One of the tribes opposing the contentious Dakota Access Pipeline is pressuring Norway’s nearly $1 trillion sovereign wealth fund to divest assets propping up the multi-billion oil project.
Standing Rock Sioux pushed Norway’s largest bank DNB on Sunday to sell its share of loans funding the so-called DAPL, essentially ending its involvement in the multi-state pipeline.
Environmentalists and American Indian tribes believe the oil line, which is slated to move Bakken oil from the Dakotas to Illinois, will trample tribal land and poison Standing Rock’s water supply.
“We will be meeting them today. They have asked for a meeting and said they would like to meet us,” Eli Ane Lund, who heads the fund’s Council on Ethics, told reporters Sunday.

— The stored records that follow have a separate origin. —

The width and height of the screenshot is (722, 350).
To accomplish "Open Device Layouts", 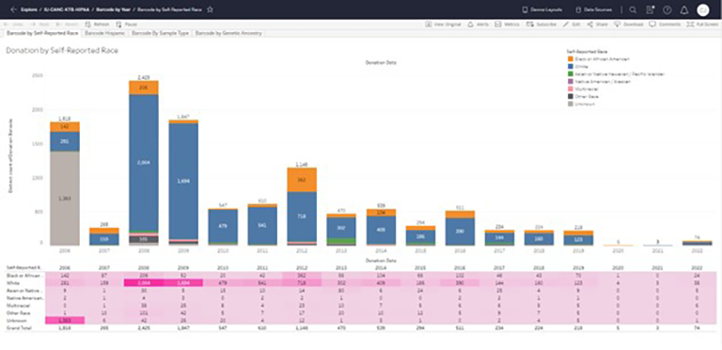I will (x=542, y=9).
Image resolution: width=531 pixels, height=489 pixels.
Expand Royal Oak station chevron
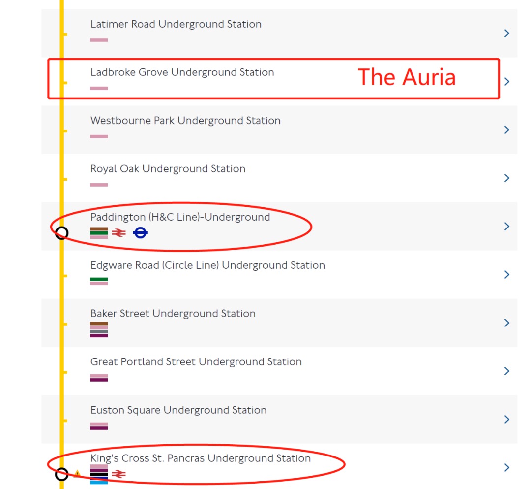click(x=507, y=178)
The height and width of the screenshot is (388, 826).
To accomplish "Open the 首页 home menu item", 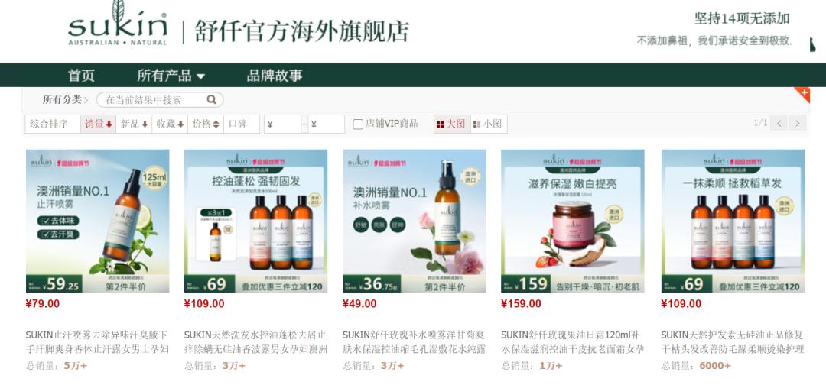I will click(x=81, y=76).
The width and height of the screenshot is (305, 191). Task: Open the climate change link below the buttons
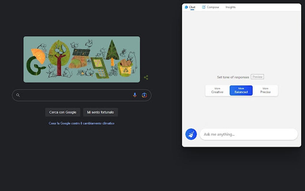tap(81, 123)
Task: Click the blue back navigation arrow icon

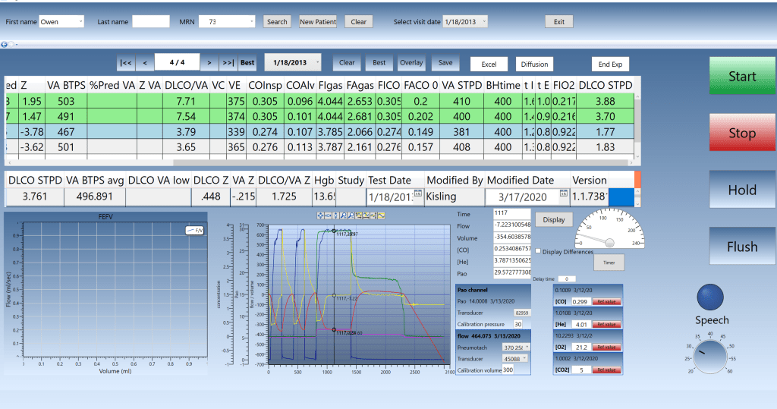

The fund, which is Norway’s largest investment group, holds $248 million in bonds of Energy Transfer Partners (ETP), the company constructing the project. Activists have targeted ETP and several investment firms that have chosen to financially back the beleaguered oil project.
Citi Group, TD Bank of Canada, among others, are being pressured by anti-fracking activists and members of the Standing Rock to halt any and all monetary backing of the company responsible for constructing the DAPL.
Opposition to DAPL ratcheted up recently after President Donald Trump signed a pair of executive orders in January approving the construction of the DAPL and Keystone XL. His order essentially wiped away the Obama administration’s decision last December to reject the oil line.